As Air Combat Command (ACC) prepares a campaign plan by October to counter the “near peer” threats of Russia and China, one key element of the plan will be “force elements,” consisting of different unit type codes.

Deployments may have a wing headquarters command and control force element, one or more mission generation force elements and an air base squadron force element.

“One of the most significant changes in this plan is how the Air Force presents our forces,” ACC said in an email on July 8. “We’re no longer focusing on individual flights, squadrons, groups, or wings, but on force elements. A force element is a specific unit of measure the Air Force uses to offer forces to the Joint Staff and Combatant Commanders. Force elements are a composition of multiple unit type codes that represents an operational capability and are aligned to the Air Force’s assigned roles and missions.”

“These force element capabilities will be presented to the Joint Force under the Air Expeditionary Task Force construct and will represent the primary portfolio of operational capabilities the Air Force provides for the nation’s defense,” ACC said. “This is a significant departure from the past when the service identified its capabilities in terms of squadrons, aircraft tail counts, or even individual airmen.”

As the U.S. Air Force continues its reorganization to deter China and Russia, ACC’s campaign plan working group stood up in March to focus on “a sustainable force offering optimized for adaptive operations in a contested environment and able to rapidly deploy and generate combat power in a peer environment,” ACC has said (Defense Daily, July 2).

While defense analysts have honed in on the Air Force’s fiscal 2022 budget proposal to retire 201 legacy aircraft to help fund a requested $2.2 billion increase in Air Force research and development (R&D), the Air Force reorganization may also save funds for R&D and procurement.

ACC would not comment on whether it plans to change the size of Combat Air Force squadrons, but the command did suggest that a maintenance re-organization would lower costs and support the ACC campaign plan.

We are looking at our command and control relationships to better align units for deployments in the future.

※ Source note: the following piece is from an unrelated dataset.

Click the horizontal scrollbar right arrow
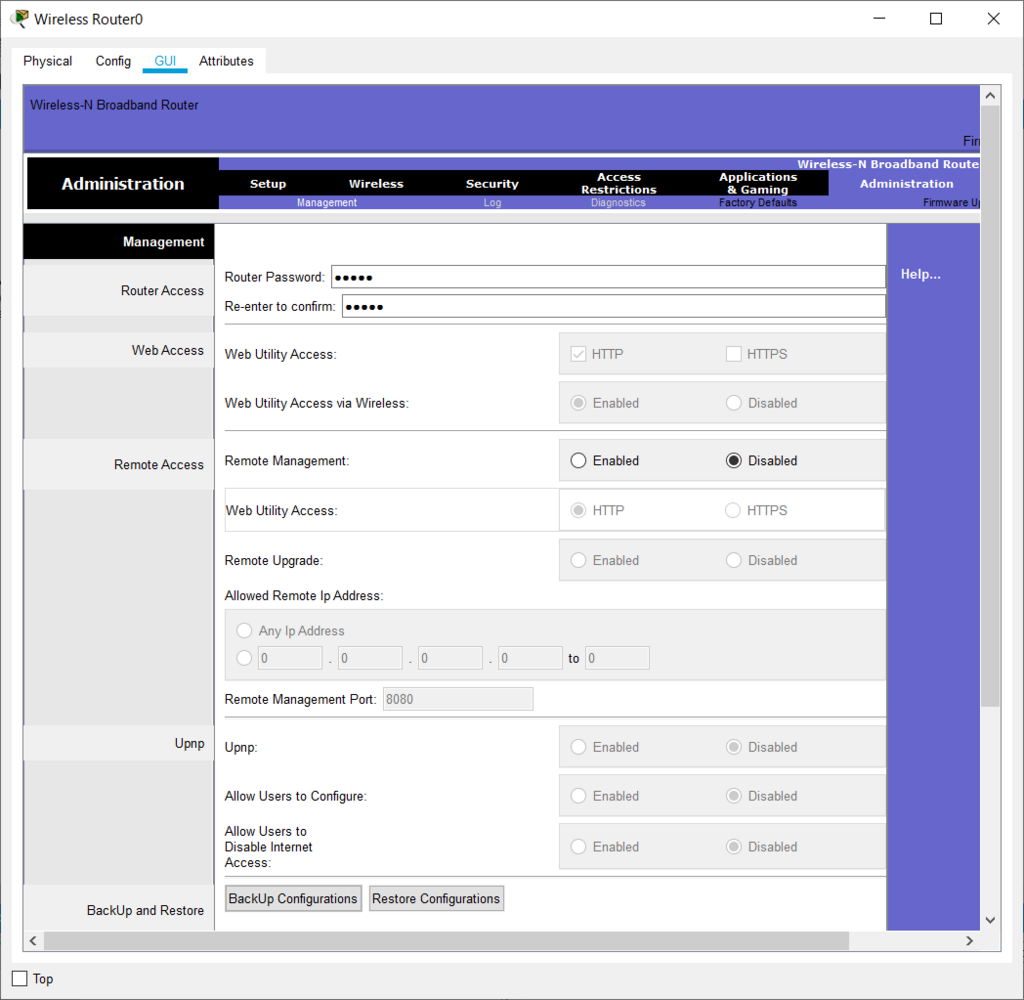The image size is (1024, 1000). tap(969, 941)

“We are looking at our command and control relationships to better align units for deployments in the future,” ACC said on July 8. “A recent example of a change is the ‘Combat Oriented Maintenance Organization,’ or COMO. This recent recommended change realigns our large aircraft maintenance squadrons into separate smaller fighter generation squadrons. ACC is targeting summer of 2022 for the completion of these maintenance organizational changes.”

The 20th Fighter Wing at Shaw AFB, S.C. and the 388th Fighter Wing at Hill AFB, Utah are the first wings implementing the Combat Oriented Maintenance Organization.

The ACC campaign plan’s envisioned two-year force generation cycle is to consist of four six-month readiness phases to improve the Air Force posture against “near peer” adversaries. Under the draft plan, forces are to deploy as needed in the ‘Available’ phase, recharge in the ‘Reset’ phase, begin increasing readiness levels in the ‘Prepare’ phase, and gear up to deploy in the ‘Ready’ phase.

“The two year, six month, generation cycle is an Air Force wide directed change to the generation cycle,” ACC said on July 8. “This rhythm provides a sustainable force offering that will be organized together, trained together, certified together, and be prepared to fight together when we deploy to a combatant command area of responsibility. Additionally, this rhythm gives our airmen and leaders predictability in their deployment cycle so they know where to focus their efforts during each six-month window. ”

Air Force Gen. Mark Kelly, the commander of ACC, has said that “peer competition, crisis and combat does not provide us with ‘months’ to assess and study requirements, execute the RFF [request for forces] process, work sourcing, schedule deployments and eventually become a cohesive team.”